Supreme Court Rules on Antitrust Case
Antitrust class actions against investment banks that acted as underwriters in IPOs of companies were precluded by the federal securities laws, ruled the US Supreme Court, since allowing the antitrust suits threatened serious harm to the efficient functioning of the securities markets. The Court concluded that the securities laws are clearly incompatible with the application of the antitrust laws in this context since IPOs are an area of conduct squarely within the heartland of securities regulations; the SEC has clear and adequate authority to regulate the area and is engaged in active and ongoing regulation; and there is a serious conflict between the antitrust and securities regulatory regimes. (Credit Suisse Securities (USA) LLC v. Billing, No. 05-1157.)
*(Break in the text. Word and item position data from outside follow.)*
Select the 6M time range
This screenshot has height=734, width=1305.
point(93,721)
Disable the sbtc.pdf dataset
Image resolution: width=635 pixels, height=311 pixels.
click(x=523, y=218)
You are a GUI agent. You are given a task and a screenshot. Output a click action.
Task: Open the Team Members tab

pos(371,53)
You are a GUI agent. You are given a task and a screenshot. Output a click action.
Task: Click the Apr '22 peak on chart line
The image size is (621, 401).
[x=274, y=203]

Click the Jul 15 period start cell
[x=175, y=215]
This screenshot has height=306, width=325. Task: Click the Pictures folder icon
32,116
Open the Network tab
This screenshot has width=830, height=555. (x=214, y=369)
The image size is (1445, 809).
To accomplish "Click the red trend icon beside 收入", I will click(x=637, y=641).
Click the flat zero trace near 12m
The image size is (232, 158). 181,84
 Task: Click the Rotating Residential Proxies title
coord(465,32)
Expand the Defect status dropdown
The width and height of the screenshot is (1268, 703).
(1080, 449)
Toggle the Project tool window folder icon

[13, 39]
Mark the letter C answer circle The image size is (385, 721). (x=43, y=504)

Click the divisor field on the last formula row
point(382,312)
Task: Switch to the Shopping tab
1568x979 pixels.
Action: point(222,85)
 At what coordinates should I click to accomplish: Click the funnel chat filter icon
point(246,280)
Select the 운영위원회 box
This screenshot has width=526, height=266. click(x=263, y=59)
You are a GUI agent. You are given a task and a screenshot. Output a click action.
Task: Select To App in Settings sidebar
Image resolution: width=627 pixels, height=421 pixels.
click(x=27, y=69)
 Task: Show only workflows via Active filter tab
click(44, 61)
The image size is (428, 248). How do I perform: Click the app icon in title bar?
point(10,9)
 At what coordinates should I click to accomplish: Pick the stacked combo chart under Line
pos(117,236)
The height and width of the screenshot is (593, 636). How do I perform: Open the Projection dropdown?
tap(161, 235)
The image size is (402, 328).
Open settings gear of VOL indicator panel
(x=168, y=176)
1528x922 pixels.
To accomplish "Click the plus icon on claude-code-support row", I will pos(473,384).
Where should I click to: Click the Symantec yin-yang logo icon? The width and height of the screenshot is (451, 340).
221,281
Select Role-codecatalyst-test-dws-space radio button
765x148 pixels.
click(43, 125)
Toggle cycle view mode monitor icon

The investors attacked underwriter efforts to collect commissions through certain practices, such as laddering and tying. The Court noted that the SEC actively enforces the regulations forbidding the conduct in question and any investors harmed by any unlawful practices by underwriters may obtain damages under the federal securities laws. In addition, the SEC proceeds with great care to distinguish the encouraged and permissible from the forbidden, said the Court, while the threat of antitrust lawsuits, through error and disincentive, could seriously alter underwriter conduct in undesirable ways.
Further, the effort of underwriters to jointly promote and sell newly issued securities is central to the proper functioning of well-regulated capital markets. The IPO process supports new firms that seek to raise capital; it helps to spread ownership of those firms broadly among investors; it directs capital flows in ways that better correspond to the public’s demand for goods and services.
The Court also emphasized that the SEC is itself required to take account of competitive considerations when creating securities-related policy and embodies such considerations in its regulations, which makes it somewhat less necessary to rely upon antitrust actions to address anti-competitive behavior.
Further, the Court reasoned that permitting the antitrust actions would allow the investors to dress an essentially securities complaint in antitrust clothing and thus risk circumventing the Private Securities Litigation Reform Act’s procedural requirements for the filing of securities actions.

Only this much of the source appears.